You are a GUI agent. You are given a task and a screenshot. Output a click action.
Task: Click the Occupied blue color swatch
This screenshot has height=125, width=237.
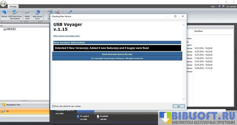point(78,116)
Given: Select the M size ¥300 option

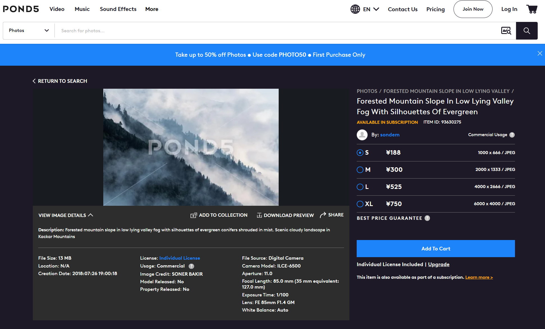Looking at the screenshot, I should [360, 170].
━━━━
◆ Written problem ◆
Can you reproduce the lines above word for word, leaving out the pictures?

◆ Final result ◆
You are a GUI agent. You are given a task and a screenshot. Output a click action.
Task: Click the Occupied blue color swatch
This screenshot has height=125, width=237.
point(78,116)
Given: Select the M size ¥300 option

Looking at the screenshot, I should [360, 170].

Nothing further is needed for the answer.